По крайней мере, в каком-то пространстве вариантов существования нашей Вселенной эти четыреста стихотворений существуют.
Похоже, стихотворение, написанное в книге Хьюго, заскучало в одиночестве, и сегодня родилось вот такое стихотворение:
Все больше золото ржавеет
На липах, кленах и дубах.
Ночами молча цепенеет,
Покорно обращаясь в прах.
Поутру радостно лопочет,
Совсем не зная о судьбе,
Что Вечность для него пророчит.
Вот-вот ноябрь. Быть беде,
Когда последний лист бесплотный
Сорвет суровая рука.
День будет ветреный, холодный,
И небо в ватных облаках.
И лист спокойно улыбнется,
Под ветер распустив крыла.
И сердца на разрыв коснется
Его прощальная стрела.
Честно скажу: не знаю, как отнесся бы Ричард Хьюго к сему поэтическому опыту, будь он жив.
Но, согласно ему же: Никогда не беспокойтесь за читателя и за то, что он там себе поймет. Когда пишете, оглянитесь – у вас за плечом нет никакого читателя. Есть только вы и страница перед вами.
Уже на девятнадцатой странице можно сделать вывод, что Ричард Хьюго очень хорошо относится к писателям вообще и к поэтам в частности. Полагаю, причина проста и понятна: Ричард Хьюго сам является поэтом и писателем.
Дальше, не странице 33, – то, что обязательно обрадует поэта: Итак, вам потребны слова, которые сможете присвоить, и способы складывать из них фразы и строки – ваши по праву одержимого музыкального действа. Чуть дальше, на той же странице: Если вы искренни в чувствах, пусковой город вас выберет.

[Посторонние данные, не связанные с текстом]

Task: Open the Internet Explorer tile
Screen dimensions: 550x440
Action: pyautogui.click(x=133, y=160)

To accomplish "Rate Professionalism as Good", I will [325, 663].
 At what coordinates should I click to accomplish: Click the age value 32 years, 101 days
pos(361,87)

И ведь выбрал же! По той простой причине, что поэт всегда прав. Даже тогда, когда он понятия об этом не имеет, а просто дирижирует словами, которые присвоил себе.
Так случилось в понедельник, хрустальным октябрьским днем, когда я ехала на примерку платьев для образа моей Офелии, в который мне предстояло воплотиться на киносъемочной площадке в среду. Я ехала, и меня больше всего заботило, как бы мне отмерить поскорее и вернуться домой, к станку, то есть к клавиатуре моего старенького компьютера, и взяться за перевод, сроки сдачи которого давно вышли.
Но, как только я оказалось под входной аркой Артплея, зайдя со стороны Нижней Сыромятнической, тут пусковой город меня и выбрал. Еще не подозревая о случившемся, я бодренько шла вперед в поисках нужного здания. Пространство места делало свое дело: изменяло мое сознание, ощущение времени, целеполагание и массу еще всего другого, не обращая на мои нужды и потребности – то, зачем я пришла, – никакого внимания.